2. In a rotary fuel injection pump for an internal combustion engine having a housing; a rotor rotatable in the housing having a rotor body with a plurality of angularly spaced radially extending bores, a pump plunger reciprocably mounted in each bore to receive and then deliver a charge of fuel, and a plunger operating roller and roller shoe at the outer end of each plunger; a cam ring with an inner cam contour surrounding the rotor in the plane of revolution of the rollers and engageable therewith to translate the cam contour into reciprocable movement of the plungers, and a plunger stroke limit mechanism for limiting the outward stroke of the plunger and thereby regulate the quantity of fuel injected during each inward pumping stroke thereof; the improvement wherein the plunger stroke limit mechanism comprises a separate abutment slide for each plunger reciprocably mounted on the rotor on one side of the respective roller shoe for axial adjustment relative thereto and having first abutment means for limiting the outward stroke of the plunger radially adjustable relative to the respective roller shoe upon axial adjustment of the slide, each roller shoe having second abutment means engageable with the first abutment means of the respective abutment slide to adjustably limit the outward stroke of the roller shoe in relationship to said relative radial adjustment of the first abutment means and therefore the adjusted axial position of the abutment slide, and control means connected to axially adjust the abutment slides equally.

3. A rotary fuel injection pump according to claim 1 or 2 wherein each abutment slide is mounted on the rotor for adjustment along an axis inclined to the rotor axis for radial adjustment of the slide abutment means in conjunction with axial adjustment thereof.
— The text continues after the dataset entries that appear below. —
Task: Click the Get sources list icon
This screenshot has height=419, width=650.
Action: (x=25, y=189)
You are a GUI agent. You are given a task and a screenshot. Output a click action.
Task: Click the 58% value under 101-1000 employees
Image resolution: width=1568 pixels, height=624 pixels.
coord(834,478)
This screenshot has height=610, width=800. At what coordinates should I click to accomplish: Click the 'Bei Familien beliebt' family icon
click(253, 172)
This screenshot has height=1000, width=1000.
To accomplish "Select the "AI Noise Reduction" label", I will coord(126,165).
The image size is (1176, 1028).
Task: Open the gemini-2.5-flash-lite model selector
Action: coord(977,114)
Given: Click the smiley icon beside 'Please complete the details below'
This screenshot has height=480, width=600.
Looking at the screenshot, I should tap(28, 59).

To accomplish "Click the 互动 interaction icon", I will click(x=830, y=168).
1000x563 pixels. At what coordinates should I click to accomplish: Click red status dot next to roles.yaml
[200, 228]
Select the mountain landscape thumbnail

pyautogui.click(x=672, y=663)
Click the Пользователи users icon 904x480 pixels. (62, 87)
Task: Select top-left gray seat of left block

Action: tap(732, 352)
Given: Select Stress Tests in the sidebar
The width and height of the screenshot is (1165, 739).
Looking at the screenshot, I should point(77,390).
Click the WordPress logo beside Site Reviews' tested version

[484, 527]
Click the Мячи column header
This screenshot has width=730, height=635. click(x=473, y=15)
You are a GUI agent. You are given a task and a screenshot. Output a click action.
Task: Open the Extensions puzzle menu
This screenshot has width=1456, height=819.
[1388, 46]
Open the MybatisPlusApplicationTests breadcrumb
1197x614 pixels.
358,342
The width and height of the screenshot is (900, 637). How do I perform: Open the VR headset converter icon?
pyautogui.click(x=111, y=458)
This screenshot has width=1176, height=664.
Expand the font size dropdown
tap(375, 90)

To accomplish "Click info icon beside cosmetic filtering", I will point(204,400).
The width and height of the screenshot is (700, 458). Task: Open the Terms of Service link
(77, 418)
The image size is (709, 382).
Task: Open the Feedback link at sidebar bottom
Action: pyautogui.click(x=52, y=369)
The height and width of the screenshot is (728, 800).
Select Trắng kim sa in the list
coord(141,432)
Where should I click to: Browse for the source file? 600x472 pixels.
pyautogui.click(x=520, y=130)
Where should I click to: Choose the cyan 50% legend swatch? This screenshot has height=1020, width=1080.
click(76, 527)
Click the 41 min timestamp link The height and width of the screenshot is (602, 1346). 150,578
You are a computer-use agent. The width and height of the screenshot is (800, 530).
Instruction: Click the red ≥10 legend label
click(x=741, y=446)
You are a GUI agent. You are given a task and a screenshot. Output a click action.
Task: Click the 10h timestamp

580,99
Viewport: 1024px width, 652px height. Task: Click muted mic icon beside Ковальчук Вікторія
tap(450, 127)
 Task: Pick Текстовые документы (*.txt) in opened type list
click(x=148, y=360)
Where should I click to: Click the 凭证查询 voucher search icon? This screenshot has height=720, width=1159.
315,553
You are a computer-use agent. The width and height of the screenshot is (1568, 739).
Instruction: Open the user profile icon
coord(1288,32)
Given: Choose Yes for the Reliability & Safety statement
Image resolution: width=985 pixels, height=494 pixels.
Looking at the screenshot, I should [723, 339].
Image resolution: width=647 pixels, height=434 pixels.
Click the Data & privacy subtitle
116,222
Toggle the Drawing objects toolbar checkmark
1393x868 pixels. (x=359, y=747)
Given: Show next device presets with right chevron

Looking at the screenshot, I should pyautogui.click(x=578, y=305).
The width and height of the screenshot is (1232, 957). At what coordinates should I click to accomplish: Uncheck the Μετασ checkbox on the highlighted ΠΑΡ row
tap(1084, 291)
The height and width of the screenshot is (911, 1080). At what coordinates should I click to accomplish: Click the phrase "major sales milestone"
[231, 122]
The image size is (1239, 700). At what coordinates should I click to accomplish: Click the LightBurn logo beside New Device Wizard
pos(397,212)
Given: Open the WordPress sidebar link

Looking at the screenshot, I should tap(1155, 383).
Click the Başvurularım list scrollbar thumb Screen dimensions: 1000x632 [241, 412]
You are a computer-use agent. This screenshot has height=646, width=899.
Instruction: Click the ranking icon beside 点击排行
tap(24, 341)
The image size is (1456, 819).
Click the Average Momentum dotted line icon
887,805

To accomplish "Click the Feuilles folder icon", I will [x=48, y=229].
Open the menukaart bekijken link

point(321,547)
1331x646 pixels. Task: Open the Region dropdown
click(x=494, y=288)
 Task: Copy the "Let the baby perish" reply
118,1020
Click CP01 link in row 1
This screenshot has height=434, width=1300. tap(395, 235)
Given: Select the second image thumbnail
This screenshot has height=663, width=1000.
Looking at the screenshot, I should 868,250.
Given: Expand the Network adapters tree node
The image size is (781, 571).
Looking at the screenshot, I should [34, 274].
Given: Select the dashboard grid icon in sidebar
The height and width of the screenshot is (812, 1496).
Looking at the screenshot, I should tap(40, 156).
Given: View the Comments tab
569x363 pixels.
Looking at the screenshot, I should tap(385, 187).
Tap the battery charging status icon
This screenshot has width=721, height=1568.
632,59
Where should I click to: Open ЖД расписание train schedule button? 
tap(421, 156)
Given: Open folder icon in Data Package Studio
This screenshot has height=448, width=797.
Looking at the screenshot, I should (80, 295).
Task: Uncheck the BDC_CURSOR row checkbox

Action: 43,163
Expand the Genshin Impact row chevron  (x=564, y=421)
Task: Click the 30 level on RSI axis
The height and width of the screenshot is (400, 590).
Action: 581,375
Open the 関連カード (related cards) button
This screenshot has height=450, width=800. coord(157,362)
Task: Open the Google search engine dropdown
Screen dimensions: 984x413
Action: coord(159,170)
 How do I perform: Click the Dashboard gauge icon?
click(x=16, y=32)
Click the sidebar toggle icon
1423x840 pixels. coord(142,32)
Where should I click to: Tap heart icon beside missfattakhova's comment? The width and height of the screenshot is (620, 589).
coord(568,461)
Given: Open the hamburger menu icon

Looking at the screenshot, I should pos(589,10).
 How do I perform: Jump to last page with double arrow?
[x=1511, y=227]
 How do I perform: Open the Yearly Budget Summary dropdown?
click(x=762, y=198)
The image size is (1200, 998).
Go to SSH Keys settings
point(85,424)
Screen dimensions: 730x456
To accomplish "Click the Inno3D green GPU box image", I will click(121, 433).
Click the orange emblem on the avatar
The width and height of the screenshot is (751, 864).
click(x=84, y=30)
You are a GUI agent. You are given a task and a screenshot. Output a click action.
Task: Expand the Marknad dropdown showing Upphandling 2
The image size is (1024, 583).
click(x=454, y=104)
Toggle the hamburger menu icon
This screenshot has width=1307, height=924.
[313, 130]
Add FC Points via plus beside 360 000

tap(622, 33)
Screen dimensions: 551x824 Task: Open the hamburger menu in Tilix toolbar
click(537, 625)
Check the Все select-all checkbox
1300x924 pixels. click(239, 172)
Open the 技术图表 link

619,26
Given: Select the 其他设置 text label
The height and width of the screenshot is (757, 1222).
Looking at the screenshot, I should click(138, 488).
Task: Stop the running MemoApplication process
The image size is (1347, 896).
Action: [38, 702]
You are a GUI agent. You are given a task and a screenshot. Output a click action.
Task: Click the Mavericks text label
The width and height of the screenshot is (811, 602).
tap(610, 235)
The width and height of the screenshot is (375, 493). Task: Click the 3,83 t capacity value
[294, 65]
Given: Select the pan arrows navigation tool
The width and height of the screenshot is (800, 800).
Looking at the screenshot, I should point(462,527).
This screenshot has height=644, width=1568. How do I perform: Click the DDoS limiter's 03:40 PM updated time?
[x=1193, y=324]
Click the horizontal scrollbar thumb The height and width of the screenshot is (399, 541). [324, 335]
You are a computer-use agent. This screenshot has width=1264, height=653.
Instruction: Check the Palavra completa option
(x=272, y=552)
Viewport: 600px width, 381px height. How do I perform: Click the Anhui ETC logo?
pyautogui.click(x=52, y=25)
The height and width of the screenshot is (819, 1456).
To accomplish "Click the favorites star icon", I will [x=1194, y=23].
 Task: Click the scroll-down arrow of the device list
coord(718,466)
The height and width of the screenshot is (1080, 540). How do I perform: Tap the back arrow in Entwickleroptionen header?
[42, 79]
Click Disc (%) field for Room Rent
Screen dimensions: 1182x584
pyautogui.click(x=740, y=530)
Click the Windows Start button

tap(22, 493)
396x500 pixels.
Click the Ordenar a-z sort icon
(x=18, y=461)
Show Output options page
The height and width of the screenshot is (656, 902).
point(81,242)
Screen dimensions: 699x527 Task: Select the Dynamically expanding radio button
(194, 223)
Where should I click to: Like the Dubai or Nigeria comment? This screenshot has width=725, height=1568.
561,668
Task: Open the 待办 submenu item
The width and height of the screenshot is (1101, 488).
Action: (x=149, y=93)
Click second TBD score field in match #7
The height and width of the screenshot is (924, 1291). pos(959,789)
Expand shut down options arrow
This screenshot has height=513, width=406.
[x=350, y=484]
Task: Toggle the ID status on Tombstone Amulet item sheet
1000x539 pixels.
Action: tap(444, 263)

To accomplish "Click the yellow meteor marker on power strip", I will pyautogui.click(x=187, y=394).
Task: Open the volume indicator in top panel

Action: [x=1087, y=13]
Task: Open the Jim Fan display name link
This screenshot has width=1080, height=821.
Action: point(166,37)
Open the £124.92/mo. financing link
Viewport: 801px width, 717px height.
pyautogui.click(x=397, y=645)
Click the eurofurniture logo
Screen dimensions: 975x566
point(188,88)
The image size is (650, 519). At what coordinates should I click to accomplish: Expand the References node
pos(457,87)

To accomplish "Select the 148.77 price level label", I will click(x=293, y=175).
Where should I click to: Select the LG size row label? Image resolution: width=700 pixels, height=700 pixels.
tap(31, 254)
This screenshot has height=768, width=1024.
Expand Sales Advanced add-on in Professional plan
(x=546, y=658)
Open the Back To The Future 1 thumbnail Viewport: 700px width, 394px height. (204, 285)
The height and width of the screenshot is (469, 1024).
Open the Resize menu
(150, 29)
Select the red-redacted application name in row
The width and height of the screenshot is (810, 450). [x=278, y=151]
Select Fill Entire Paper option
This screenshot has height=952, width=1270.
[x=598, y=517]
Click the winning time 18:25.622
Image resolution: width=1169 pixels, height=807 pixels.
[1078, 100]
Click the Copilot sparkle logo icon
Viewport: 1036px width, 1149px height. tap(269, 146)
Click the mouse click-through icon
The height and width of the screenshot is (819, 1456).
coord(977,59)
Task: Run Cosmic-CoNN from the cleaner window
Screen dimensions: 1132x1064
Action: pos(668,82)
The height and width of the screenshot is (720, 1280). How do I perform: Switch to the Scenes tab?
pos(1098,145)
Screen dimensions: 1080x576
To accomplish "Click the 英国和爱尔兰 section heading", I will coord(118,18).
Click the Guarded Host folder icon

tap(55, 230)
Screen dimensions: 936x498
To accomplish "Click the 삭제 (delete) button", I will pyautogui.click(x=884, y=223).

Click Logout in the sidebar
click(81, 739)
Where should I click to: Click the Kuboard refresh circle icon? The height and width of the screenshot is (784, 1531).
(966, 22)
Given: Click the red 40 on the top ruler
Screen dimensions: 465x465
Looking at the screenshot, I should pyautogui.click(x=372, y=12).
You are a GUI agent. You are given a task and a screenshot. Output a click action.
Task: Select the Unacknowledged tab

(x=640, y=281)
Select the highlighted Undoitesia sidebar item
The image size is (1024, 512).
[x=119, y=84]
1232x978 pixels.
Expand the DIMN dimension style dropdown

4. A rotary fuel injection pump according to claim 1 or 2 wherein each abutment slide and the respective roller shoe have axially extending radially overlying and underlying edges respectively forming said first and second abutment means.

5. A rotary fuel injection pump according to claim 1 or 2 wherein the control means comprises a control ring coaxial with the rotor and engagable with the abutment slides for axial adjustment thereof and wherein the control ring and housing respectively have cooperating axially extending abutments and axially facing inclined surfaces engagable by the abutments for axial adjustment of the control ring upon angular adjustment thereof.

6. A rotary fuel injection pump according to claim 1 or 2 wherein the rotor body comprises an insert for each roller shoe mounted on one side of the respective roller shoe, wherein each abutment slide is reciprocably mounted between the respective rotor insert and roller shoe, and wherein the rotor insert and abutment slide have cooperating means establishing the axis of adjustment of the abutment slide.

7. A rotary fuel injection pump according to claim 1 or 2 wherein the rotor comprises a pair of first and second inserts on opposite sides of each roller shoe for respectively supporting the roller shoe and the respective abutment slide, and wherein each abutment slide is reciprocably mounted between the respective second insert and roller shoe.

8. A rotary fuel injection pump according to claim 3 wherein the abutment slide is mounted on the rotor body, and wherein the second abutment means is provided by the respective roller shoe.

9. A rotary fuel injection pump according to claim 1 or 2 wherein the stroke limit mechanism comprises slot and rail means for mounting the abutment slide for said axial adjustment.